— YOUR INSTRUCTIONS —
Each line starting at the one that contains "Task: Check the 誇り mood circle" and ending at the one that contains "Click the 1.29860 value on price scale" must be returned exactly, and the rest of the listing is left out.
=== PROVIDED RECORDS ===
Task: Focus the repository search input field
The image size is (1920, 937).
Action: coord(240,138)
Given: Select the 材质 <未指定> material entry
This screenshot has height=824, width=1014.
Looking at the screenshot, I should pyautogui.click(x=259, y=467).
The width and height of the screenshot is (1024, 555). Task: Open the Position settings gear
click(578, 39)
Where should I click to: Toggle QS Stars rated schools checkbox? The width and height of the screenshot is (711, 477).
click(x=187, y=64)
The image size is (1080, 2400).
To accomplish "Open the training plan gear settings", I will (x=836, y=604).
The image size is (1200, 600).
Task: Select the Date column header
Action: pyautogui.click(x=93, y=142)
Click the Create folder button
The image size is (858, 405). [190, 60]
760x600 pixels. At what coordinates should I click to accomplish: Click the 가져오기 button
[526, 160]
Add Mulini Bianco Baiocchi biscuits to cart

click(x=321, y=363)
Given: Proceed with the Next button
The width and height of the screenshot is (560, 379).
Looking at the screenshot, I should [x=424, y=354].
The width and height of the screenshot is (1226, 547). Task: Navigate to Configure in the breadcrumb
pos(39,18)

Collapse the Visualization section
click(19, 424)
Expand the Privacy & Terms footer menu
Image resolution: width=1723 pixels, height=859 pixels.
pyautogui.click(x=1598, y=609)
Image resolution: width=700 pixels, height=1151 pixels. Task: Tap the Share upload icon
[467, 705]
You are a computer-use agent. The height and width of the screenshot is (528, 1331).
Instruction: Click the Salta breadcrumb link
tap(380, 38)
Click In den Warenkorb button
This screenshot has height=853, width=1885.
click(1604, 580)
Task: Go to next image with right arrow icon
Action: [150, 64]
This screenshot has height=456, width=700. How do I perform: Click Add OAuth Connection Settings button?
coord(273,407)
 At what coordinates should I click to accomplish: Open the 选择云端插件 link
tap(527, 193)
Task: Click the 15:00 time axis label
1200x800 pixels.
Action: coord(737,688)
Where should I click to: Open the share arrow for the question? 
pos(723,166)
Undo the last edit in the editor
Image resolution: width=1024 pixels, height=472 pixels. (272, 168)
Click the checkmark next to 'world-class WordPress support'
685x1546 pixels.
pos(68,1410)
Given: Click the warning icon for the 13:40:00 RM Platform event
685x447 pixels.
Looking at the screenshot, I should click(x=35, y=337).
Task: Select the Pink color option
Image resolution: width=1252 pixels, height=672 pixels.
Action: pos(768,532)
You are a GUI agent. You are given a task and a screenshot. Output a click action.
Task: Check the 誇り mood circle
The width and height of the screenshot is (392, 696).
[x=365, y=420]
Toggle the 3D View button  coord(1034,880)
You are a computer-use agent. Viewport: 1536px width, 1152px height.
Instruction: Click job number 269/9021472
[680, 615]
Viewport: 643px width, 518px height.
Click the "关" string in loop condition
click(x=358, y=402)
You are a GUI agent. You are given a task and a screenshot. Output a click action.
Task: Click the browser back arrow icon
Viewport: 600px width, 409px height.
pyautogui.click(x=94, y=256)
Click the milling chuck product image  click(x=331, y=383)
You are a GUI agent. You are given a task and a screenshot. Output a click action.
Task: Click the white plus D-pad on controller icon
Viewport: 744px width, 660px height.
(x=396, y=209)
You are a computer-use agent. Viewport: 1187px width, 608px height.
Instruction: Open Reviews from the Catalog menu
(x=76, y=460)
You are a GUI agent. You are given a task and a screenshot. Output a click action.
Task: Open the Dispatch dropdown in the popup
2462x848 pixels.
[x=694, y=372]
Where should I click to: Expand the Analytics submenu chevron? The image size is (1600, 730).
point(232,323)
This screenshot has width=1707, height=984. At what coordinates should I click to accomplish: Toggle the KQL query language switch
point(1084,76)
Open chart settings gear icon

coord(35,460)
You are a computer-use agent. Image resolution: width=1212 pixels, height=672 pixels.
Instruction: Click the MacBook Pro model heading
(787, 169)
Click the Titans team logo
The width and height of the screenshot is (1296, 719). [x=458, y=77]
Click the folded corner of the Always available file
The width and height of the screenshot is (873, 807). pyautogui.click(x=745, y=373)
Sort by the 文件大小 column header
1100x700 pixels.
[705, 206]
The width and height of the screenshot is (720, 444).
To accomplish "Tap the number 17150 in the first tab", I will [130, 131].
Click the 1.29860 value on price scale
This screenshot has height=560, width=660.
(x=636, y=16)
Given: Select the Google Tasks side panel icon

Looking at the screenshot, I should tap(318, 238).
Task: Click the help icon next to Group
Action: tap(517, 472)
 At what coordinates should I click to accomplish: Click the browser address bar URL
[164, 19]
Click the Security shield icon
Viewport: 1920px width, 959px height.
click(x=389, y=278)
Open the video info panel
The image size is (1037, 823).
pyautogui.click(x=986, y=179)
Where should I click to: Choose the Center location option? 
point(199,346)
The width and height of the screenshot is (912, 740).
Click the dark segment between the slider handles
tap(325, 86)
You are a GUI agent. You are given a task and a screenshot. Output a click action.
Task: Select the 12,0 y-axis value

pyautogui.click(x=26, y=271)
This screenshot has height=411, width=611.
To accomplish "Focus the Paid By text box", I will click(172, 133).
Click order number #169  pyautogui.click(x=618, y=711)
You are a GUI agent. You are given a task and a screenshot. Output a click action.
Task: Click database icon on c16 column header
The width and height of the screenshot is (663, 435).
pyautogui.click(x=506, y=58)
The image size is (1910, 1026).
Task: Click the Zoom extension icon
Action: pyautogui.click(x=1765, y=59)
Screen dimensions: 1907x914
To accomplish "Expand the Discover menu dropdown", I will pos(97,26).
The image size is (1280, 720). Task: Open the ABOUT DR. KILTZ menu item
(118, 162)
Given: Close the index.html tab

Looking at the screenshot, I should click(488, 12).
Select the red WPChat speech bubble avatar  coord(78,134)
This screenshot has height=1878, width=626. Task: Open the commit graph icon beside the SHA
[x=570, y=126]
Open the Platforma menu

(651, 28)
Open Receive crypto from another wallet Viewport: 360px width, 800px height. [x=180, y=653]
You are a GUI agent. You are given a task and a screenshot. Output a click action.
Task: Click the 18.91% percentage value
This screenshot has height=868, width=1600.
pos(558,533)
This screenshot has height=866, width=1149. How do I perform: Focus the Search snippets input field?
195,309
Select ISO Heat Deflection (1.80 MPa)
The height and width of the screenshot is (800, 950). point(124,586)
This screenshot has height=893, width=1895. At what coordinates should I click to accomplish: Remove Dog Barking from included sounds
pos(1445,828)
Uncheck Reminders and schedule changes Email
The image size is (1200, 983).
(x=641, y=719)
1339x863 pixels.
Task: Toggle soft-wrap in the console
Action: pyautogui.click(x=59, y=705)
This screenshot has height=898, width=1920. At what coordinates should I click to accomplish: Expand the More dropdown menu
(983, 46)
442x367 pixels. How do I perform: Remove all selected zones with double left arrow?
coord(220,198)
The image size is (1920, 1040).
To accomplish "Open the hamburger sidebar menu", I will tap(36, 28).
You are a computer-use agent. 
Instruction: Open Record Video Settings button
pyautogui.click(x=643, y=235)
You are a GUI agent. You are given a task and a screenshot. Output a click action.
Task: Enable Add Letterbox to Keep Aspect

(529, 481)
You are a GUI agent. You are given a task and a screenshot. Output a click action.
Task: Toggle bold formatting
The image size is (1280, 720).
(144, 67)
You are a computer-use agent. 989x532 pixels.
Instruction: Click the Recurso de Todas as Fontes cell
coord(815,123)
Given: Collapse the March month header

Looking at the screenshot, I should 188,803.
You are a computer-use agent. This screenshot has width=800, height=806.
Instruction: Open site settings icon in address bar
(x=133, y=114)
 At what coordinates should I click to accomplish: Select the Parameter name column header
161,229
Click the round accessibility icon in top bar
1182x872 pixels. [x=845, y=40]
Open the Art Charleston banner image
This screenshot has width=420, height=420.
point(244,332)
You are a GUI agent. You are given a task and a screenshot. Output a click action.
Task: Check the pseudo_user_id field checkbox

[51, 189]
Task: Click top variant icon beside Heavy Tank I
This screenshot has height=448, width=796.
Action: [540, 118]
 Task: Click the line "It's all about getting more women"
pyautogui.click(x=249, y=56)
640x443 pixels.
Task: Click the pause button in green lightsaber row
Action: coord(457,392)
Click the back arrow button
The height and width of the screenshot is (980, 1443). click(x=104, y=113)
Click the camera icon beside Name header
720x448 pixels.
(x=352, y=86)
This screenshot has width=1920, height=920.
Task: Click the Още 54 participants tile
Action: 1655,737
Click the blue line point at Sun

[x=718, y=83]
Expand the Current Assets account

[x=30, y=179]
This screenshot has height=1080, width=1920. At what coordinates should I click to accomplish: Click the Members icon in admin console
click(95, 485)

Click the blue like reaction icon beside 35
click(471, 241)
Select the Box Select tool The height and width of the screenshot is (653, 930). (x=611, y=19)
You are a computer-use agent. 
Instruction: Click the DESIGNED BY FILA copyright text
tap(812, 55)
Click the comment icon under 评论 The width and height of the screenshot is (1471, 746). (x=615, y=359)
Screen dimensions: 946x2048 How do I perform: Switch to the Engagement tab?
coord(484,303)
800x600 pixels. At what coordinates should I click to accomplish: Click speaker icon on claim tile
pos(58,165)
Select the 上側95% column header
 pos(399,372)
===
— FINISHED TASK —
Task: Check the 誇り mood circle
The width and height of the screenshot is (392, 696).
[x=365, y=420]
Toggle the 3D View button  coord(1034,880)
You are a computer-use agent. Viewport: 1536px width, 1152px height.
Instruction: Click job number 269/9021472
[680, 615]
Viewport: 643px width, 518px height.
Click the "关" string in loop condition
click(x=358, y=402)
You are a GUI agent. You are given a task and a screenshot. Output a click action.
Task: Click the browser back arrow icon
Viewport: 600px width, 409px height.
pyautogui.click(x=94, y=256)
Click the milling chuck product image  click(x=331, y=383)
You are a GUI agent. You are given a task and a screenshot. Output a click action.
Task: Click the white plus D-pad on controller icon
Viewport: 744px width, 660px height.
(x=396, y=209)
You are a computer-use agent. Viewport: 1187px width, 608px height.
Instruction: Open Reviews from the Catalog menu
(x=76, y=460)
You are a GUI agent. You are given a task and a screenshot. Output a click action.
Task: Open the Dispatch dropdown in the popup
2462x848 pixels.
[x=694, y=372]
Where should I click to: Expand the Analytics submenu chevron? The image size is (1600, 730).
point(232,323)
This screenshot has width=1707, height=984. At what coordinates should I click to accomplish: Toggle the KQL query language switch
point(1084,76)
Open chart settings gear icon

coord(35,460)
You are a computer-use agent. Image resolution: width=1212 pixels, height=672 pixels.
Instruction: Click the MacBook Pro model heading
(787, 169)
Click the Titans team logo
The width and height of the screenshot is (1296, 719). [x=458, y=77]
Click the folded corner of the Always available file
The width and height of the screenshot is (873, 807). pyautogui.click(x=745, y=373)
Sort by the 文件大小 column header
1100x700 pixels.
[705, 206]
The width and height of the screenshot is (720, 444).
To accomplish "Tap the number 17150 in the first tab", I will [130, 131].
Click the 1.29860 value on price scale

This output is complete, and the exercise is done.